Tuesday, July 13, 2010

Strawberries and cashew cream

I’ve never met a salad with strawberries I didn’t like. The juxtaposition of crunchy greens and sweet fruit is YUM! Here’s a quick dressing you can throw together next time you’re thinking of adding berries to your salad. It’s just a little bit sweet and a little bit creamy, which brings out the flavor of the fruit. It’s also nice as a dip for carrot sticks.

Cashew Cream Dressing

1/3 cup soy milk (or regular milk, if you insist)
1/4 cup applesauce
1/4 cup cashews
2 tablespoons currants or raisins

Blend all of the ingredients in a high-powered blender until smooth and creamy.

Salad Days

- noun
An idiomatic expression, referring to a youthful time, accompanied by the inexperience, enthusiasm, idealism, innocence, or indiscretion that one associates with a young person.
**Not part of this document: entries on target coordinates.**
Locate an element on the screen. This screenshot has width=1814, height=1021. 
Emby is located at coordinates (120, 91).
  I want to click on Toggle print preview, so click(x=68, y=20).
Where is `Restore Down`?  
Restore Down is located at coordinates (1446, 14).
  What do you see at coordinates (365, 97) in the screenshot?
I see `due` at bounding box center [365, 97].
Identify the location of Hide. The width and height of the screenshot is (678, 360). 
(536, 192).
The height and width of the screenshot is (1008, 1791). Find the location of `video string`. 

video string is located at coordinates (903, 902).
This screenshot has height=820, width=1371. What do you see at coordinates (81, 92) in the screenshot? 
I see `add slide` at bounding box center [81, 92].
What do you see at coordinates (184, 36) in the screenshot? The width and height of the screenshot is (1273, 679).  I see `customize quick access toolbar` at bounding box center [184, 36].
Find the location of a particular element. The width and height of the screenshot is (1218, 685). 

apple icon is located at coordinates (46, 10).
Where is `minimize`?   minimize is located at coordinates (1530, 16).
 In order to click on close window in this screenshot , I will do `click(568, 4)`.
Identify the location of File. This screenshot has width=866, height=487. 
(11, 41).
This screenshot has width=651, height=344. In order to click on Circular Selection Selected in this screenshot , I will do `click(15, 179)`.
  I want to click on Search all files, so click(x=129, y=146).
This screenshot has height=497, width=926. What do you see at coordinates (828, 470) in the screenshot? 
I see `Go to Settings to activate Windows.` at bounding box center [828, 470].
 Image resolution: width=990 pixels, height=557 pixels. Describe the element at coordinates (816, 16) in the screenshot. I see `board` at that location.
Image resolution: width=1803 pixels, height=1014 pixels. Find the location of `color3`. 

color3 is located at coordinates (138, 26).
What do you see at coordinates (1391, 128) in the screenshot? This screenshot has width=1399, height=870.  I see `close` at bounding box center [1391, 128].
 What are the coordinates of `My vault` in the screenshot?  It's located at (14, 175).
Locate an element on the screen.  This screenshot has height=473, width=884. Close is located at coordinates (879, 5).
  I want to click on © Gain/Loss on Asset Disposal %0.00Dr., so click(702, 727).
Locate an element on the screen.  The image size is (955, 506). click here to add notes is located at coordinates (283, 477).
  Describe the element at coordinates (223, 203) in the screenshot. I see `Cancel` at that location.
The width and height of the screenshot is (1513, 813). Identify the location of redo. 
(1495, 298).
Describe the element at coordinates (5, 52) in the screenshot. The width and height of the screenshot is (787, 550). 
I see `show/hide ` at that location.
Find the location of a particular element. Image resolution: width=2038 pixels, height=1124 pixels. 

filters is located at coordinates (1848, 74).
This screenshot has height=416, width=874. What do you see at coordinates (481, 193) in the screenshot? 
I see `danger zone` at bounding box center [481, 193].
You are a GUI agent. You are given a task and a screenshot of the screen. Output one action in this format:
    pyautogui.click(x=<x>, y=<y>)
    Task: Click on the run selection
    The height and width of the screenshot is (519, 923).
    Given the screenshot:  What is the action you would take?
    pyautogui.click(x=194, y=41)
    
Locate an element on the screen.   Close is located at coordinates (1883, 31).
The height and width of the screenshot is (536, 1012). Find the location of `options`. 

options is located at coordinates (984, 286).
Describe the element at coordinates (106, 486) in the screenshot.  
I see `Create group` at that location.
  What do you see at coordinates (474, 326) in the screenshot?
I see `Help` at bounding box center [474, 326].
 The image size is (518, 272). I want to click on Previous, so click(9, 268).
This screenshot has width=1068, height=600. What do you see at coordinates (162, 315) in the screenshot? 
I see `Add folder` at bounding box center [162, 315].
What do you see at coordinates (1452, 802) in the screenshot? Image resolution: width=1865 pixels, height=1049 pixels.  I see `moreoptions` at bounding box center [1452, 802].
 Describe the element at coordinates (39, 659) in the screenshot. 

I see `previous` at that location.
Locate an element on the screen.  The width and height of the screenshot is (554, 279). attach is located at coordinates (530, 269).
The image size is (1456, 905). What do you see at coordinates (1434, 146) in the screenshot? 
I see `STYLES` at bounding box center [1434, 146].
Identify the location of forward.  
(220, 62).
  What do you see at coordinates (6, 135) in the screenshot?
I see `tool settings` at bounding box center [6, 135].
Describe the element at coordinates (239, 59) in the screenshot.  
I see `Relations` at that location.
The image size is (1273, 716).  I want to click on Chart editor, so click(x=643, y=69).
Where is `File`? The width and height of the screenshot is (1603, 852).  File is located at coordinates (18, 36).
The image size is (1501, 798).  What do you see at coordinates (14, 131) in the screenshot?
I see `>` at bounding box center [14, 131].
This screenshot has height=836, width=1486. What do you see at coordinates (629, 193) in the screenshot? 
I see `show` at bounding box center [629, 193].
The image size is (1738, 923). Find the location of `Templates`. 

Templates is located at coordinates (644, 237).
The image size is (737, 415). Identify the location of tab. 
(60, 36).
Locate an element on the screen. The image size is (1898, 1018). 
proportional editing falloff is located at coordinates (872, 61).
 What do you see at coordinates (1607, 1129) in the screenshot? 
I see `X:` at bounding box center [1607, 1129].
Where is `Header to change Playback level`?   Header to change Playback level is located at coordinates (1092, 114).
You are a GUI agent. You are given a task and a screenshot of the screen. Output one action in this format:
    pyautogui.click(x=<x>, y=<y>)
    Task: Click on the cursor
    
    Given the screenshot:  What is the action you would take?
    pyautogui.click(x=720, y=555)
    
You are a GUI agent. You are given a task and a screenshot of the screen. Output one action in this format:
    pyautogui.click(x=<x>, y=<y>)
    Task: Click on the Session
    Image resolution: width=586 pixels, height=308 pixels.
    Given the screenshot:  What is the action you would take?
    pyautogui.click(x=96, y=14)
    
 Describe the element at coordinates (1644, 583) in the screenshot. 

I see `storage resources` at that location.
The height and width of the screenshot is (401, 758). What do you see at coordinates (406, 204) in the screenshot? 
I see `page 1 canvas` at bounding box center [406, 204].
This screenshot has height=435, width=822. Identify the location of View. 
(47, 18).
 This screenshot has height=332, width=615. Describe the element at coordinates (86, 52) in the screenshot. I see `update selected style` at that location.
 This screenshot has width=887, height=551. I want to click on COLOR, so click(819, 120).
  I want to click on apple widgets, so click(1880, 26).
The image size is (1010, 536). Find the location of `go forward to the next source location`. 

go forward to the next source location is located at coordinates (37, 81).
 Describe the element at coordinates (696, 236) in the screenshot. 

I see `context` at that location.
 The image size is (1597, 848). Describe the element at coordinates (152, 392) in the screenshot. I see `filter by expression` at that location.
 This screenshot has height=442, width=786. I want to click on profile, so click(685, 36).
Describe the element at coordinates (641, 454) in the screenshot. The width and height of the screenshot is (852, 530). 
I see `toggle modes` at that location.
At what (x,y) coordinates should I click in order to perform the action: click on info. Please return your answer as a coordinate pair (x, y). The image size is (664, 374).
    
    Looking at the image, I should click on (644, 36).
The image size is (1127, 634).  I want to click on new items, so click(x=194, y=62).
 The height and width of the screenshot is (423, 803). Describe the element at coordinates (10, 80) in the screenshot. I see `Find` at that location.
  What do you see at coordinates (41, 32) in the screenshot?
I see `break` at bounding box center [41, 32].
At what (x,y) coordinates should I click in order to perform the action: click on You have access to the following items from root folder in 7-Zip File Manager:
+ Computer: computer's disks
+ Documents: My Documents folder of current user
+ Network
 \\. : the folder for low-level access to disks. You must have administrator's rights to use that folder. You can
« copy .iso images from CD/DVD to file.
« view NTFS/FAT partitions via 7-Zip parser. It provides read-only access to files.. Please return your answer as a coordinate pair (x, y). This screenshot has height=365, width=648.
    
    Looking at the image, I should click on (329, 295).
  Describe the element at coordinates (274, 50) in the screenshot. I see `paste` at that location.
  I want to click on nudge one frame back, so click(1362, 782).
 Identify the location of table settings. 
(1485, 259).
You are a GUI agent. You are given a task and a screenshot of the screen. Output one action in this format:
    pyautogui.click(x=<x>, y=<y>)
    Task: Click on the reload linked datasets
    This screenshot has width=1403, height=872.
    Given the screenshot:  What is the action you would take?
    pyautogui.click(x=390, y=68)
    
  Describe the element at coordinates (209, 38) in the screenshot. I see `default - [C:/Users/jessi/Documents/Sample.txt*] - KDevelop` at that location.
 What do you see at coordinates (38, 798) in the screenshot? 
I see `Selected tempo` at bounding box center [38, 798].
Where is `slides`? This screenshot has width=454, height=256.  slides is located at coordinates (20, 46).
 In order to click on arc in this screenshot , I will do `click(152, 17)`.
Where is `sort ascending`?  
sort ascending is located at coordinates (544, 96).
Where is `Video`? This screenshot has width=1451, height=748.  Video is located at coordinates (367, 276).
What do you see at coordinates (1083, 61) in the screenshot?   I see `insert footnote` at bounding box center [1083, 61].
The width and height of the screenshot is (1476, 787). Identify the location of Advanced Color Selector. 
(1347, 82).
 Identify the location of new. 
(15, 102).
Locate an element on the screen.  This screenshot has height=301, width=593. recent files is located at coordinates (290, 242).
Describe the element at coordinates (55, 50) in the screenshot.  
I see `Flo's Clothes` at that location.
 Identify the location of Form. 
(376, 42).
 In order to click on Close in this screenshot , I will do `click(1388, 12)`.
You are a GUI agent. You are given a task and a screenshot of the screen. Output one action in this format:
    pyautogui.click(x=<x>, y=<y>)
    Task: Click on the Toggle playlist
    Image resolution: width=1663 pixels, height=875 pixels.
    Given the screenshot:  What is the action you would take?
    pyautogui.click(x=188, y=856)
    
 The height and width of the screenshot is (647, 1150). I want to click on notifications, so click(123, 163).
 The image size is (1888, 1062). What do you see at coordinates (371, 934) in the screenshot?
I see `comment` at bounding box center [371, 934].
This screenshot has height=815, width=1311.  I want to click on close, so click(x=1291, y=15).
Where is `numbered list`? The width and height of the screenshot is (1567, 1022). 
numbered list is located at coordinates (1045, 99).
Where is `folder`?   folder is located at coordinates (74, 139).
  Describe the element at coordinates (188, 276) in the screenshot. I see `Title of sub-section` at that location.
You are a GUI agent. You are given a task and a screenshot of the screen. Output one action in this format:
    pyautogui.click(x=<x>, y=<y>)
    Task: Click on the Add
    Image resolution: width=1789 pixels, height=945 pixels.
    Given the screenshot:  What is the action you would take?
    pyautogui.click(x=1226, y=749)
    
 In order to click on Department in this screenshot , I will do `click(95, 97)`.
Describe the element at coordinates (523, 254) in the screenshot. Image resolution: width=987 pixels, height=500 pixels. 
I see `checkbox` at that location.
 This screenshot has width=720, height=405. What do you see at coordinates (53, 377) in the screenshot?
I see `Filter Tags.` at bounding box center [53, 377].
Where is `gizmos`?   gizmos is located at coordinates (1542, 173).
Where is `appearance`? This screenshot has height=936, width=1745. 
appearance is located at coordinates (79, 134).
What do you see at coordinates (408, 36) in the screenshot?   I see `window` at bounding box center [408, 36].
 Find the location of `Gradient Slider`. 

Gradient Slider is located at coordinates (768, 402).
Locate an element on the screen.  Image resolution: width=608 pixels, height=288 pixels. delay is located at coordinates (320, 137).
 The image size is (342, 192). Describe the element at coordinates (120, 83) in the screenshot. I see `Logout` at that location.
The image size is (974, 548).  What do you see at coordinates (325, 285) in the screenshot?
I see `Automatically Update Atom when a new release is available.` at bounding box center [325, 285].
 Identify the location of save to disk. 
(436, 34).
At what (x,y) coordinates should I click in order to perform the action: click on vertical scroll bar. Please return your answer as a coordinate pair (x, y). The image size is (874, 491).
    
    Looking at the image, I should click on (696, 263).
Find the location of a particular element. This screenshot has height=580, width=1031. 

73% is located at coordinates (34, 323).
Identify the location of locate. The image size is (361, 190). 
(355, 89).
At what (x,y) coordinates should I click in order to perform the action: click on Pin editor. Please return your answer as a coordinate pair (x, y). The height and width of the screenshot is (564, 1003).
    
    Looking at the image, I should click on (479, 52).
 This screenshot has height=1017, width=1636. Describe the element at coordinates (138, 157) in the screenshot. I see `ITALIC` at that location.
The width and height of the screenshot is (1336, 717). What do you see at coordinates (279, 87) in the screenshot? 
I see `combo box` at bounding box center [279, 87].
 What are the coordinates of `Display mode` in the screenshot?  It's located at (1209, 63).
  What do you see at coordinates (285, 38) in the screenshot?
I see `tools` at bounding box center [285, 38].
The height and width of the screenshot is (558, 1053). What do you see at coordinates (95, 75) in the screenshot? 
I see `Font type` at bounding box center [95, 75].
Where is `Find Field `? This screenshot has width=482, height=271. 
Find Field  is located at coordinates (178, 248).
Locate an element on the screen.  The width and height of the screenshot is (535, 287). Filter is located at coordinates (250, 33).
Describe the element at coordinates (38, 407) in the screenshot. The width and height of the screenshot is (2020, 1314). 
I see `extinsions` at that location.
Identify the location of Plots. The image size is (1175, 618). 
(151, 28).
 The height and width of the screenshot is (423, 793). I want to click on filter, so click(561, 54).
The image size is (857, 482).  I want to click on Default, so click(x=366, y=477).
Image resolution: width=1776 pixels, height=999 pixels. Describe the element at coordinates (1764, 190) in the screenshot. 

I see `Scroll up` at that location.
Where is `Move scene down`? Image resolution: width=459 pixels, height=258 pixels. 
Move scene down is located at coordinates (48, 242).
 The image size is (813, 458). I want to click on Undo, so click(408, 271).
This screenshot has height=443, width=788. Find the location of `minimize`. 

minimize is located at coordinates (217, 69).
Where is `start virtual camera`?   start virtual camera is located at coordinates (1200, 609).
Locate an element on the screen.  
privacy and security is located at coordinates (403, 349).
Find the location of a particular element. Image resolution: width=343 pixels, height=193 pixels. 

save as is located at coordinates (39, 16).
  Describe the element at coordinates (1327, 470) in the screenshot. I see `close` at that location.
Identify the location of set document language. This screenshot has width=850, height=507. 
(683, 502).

The phrase was probably invented by my hero, Shakespeare, in Antony and Cleopatra (1:5), when Cleopatra, now enamored of Antony, speaks of her early admiration for Julius Caesar as foolish: "My salad days, when I was green in judgment, cold in blood."

- modern meaning
a person’s heyday, when they are at the peak of their abilities – that sparkle feeling you get when eat a salad every day!